Ton Engbersen

DOME: The Ultimate Big Data Challenge

Until a few years ago, the design of computer systems was relatively simple: there was a high speed CPU plus memory and the majority of the optimization was inside the CPU chip. As scaling has basically stopped and today, for designing computer systems, a wealth of parameters and boundary conditions need to be observed: power envelope, performance, hardware cost, workload, CPU, memory size, accelerator technology, boards, cooling, system etc. This has propelled the complexity of the design far beyond what a reasonable team of people can keep “in their head” and reason about. We will need a methodology, based on mathematical ground principles to addresses the fundamental equations which govern the system and use mathematical optimization to give a couple of directions system design should address. Such a methodology will allow to reason on system optimization and system parameter space.  Of course such a methodology  is also of key interest to the design of any electrical system in the future.
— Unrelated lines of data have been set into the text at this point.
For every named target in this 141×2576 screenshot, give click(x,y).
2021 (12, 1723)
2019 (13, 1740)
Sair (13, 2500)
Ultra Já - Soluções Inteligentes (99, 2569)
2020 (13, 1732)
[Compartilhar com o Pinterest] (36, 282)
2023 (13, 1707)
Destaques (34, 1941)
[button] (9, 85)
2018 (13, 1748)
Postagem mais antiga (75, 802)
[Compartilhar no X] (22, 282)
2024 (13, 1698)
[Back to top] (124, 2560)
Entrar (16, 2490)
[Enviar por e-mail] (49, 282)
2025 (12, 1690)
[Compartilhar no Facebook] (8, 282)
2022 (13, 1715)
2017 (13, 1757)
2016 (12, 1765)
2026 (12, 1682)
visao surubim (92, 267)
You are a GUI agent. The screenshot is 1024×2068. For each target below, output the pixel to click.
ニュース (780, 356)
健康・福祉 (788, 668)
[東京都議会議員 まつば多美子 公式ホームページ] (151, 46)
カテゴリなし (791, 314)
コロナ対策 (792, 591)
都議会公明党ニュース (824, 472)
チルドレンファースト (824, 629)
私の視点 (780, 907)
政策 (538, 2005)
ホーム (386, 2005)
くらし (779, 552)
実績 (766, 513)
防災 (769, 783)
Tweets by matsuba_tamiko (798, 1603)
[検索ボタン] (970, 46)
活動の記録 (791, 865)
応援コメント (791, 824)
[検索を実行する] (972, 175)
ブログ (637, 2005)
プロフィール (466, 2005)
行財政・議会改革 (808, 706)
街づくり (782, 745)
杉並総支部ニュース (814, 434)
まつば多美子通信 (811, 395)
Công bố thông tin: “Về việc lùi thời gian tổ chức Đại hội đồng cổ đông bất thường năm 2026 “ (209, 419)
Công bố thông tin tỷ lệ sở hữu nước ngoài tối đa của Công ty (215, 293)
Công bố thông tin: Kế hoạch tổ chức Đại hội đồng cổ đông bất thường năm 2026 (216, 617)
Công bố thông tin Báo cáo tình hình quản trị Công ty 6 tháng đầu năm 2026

Also "normal" ASIC's reach  complexities (in gate- or transistor counts) that  mathematical ground principles will increasingly be needed to address the system design early on.

About the panel member:

Ton Engbersen has been with the IBM Research Laboratory since 1980. His career spanned such diverse areas as Image processing, chip design, communications technology, server technology, legacy management, Innovation in Outsourcing and Data center Energy management. Throughout the years he has held a range of management positions in Research and Development in Switzerland and in the US. As member of the IBM Academy of Technology he led the European branch from 2009-2011. Dr. Engbersen holds over 20 patents, has published more then 50 articles in refereed scientific journals and has given over 200 presentations on various subjects concerning his professional work.

Currently he is the Scientific Director for the ASTRON-IBM Center of Exascale Technology, and leading the DOME Project. Ton holds an EE Master from Eindhoven University, Netherlands and a PhD from the Swiss Federal Institute of Technology, Zurich, Switzerland.